--- STUDY QUESTIONS ---
A – For the article on Australia's economic outlook, decide whether each statement agrees with it. For each, answer yes or no and quote the words from the article that decide it. (i) Morrison spoke to reporters in Adelaide. (ii) Bill Evans forecasts growth for 2022 that is lower than the IMF's forecast. (iii) Rising petrol prices lifted consumer confidence.
B – Extend the article on Australia's economic outlook by writing what follows its last sentence.

--- DOCUMENT TEXT ---
The latest upgrade of Australia’s economic outlook by the International Monetary Fund (IMF) has prompted Prime Minister Scott Morrison to show further confidence in his economic plan.
“While they were downgrading global growth ... they upgraded growth for Australia, a vote of confidence in the economic plan,” Morrison told reporters in Adelaide.
However, Labor Shadow Treasurer Jim Chalmers said surging living cost pressures were hitting Australians hard.
“Hard-working families are being held back by pay that isn’t keeping up with prices,” he said, in comments obtained by AAP.
This data suggested that the economy would grow beyond the long-run growth rate of 2.8 percent.
Westpac bank chief economist Bill Evans is predicting that the Australian economy will grow around 5.5 percent in 2022, which is higher than the IMF’s forecast.
This growth is facilitated by the rapid recovery in household spending due to the relaxation of COVID-19 restrictions, with 70 percent of that growth coming from the June and September quarters.
At the same time, dropping petrol prices has caused consumer confidence to go up slightly, boosting the recovery in spending.
Nevertheless, the index is still below 100 points, indicating that there are more pessimistic consumers than optimistic ones.
In addition, household inflation expectations fell 0.5 percentage points to 5.3 percent during the same period, which is the lowest level since March 6 after petrol prices slumped for four consecutive weeks.

--- DATA FOR REVIEW ---
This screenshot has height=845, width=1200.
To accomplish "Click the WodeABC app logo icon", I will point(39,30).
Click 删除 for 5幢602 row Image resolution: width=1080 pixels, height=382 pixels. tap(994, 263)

* * *

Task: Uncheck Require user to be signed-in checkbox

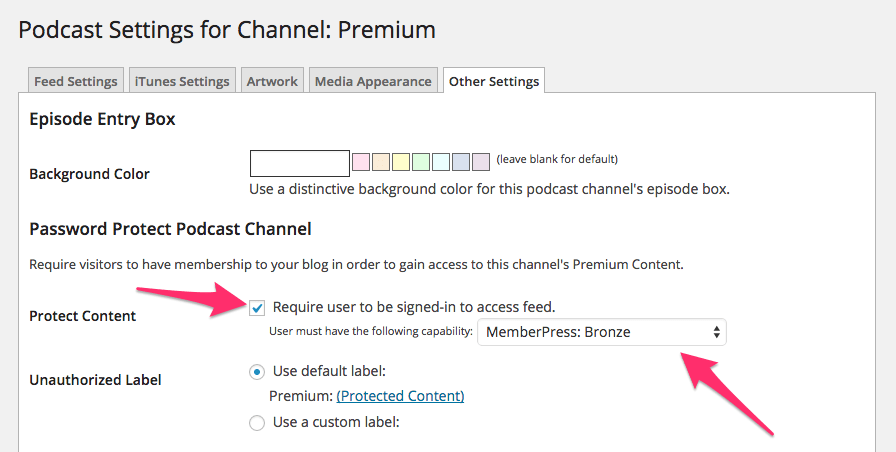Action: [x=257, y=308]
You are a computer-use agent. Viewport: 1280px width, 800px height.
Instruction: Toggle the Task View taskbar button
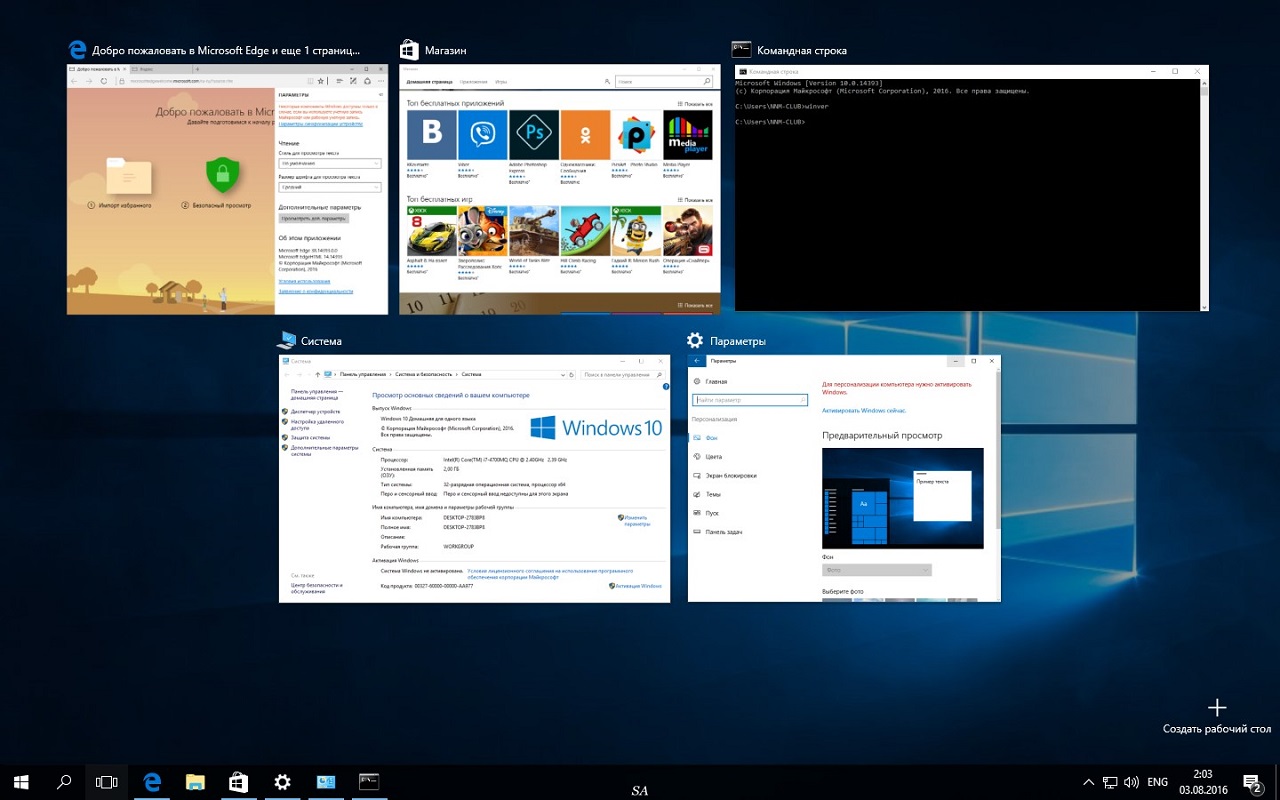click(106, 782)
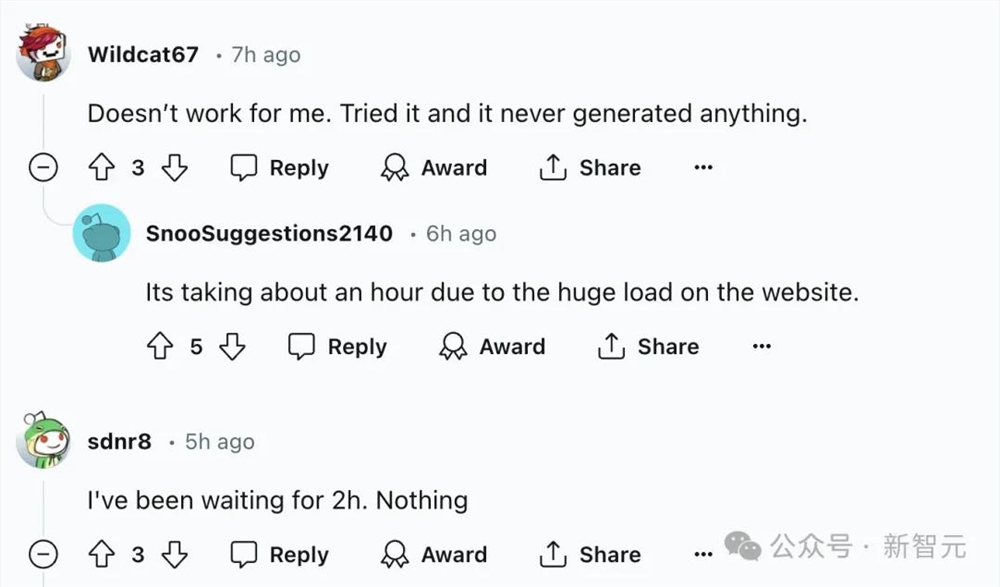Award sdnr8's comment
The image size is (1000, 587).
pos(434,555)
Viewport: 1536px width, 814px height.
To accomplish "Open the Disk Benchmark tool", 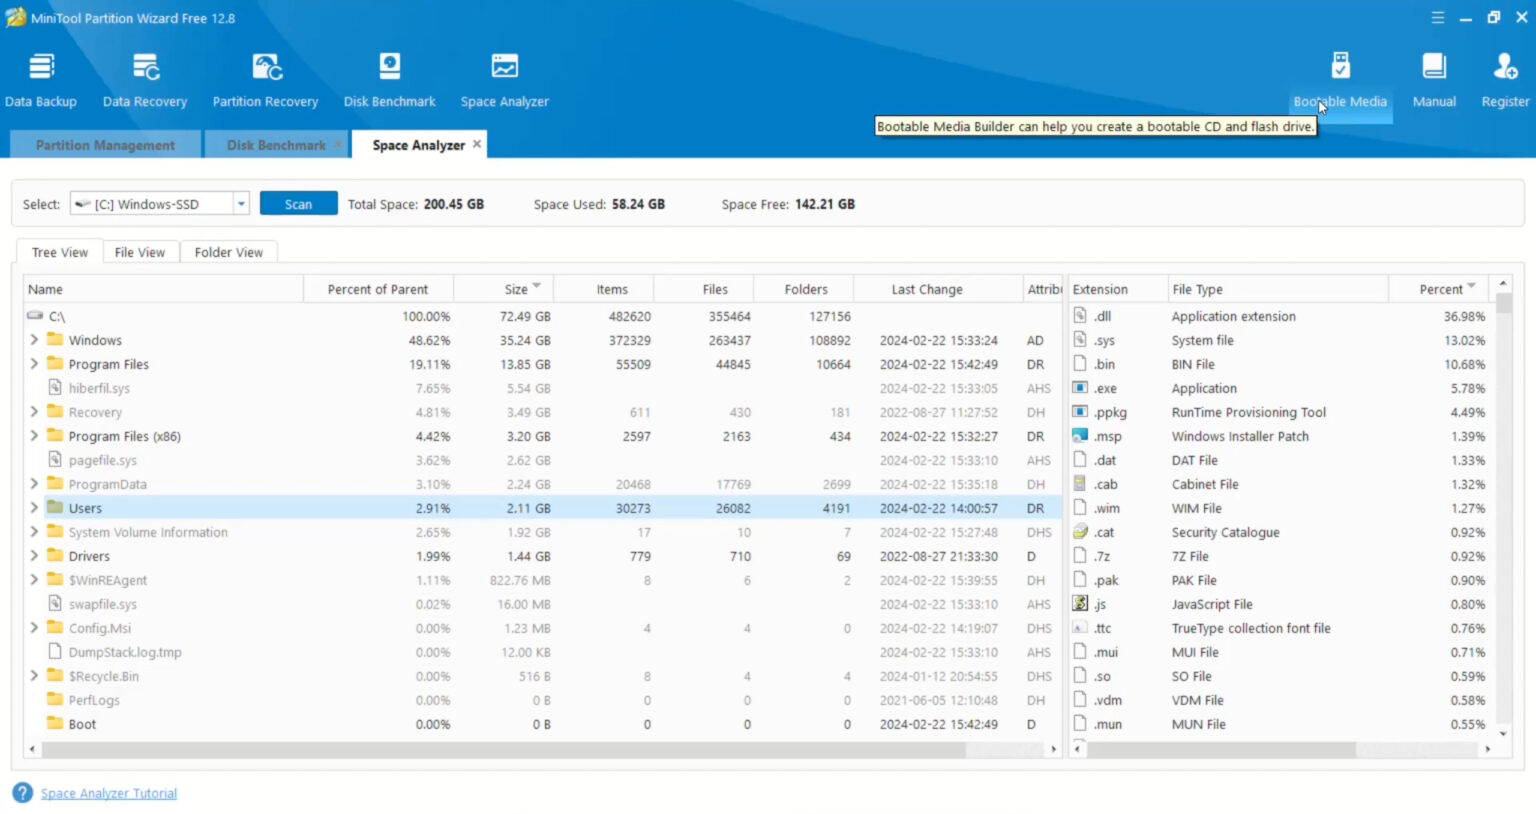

--- ANSWERS BELOW ---
A –
(i) Yes: "Morrison told reporters in Adelaide."
(ii) No: "which is higher than the IMF’s forecast."
(iii) No: "dropping petrol prices has caused consumer confidence to go up slightly"

B –
“Oil prices have risen more than 10 percent from the low at the beginning of last week, so it’s not clear if there is much more room for confidence to be boosted by lower petrol prices,” said ANZ head of Australian economics David Plank.
This is partly the result of the federal government temporarily halving fuel excise in March’s budget.
However, living cost pressures still remain high in the economy as observers expect that inflation figures to be released in the week commencing April 21 will rise significantly.
The RBA expected the underlying inflation in the March quarter to exceed three percent, above its inflation target range ceiling.
Nevertheless, it wanted to see the consumer price index for the March quarter and the wage price index for the same period before making its first move on monetary policy in over 16 months.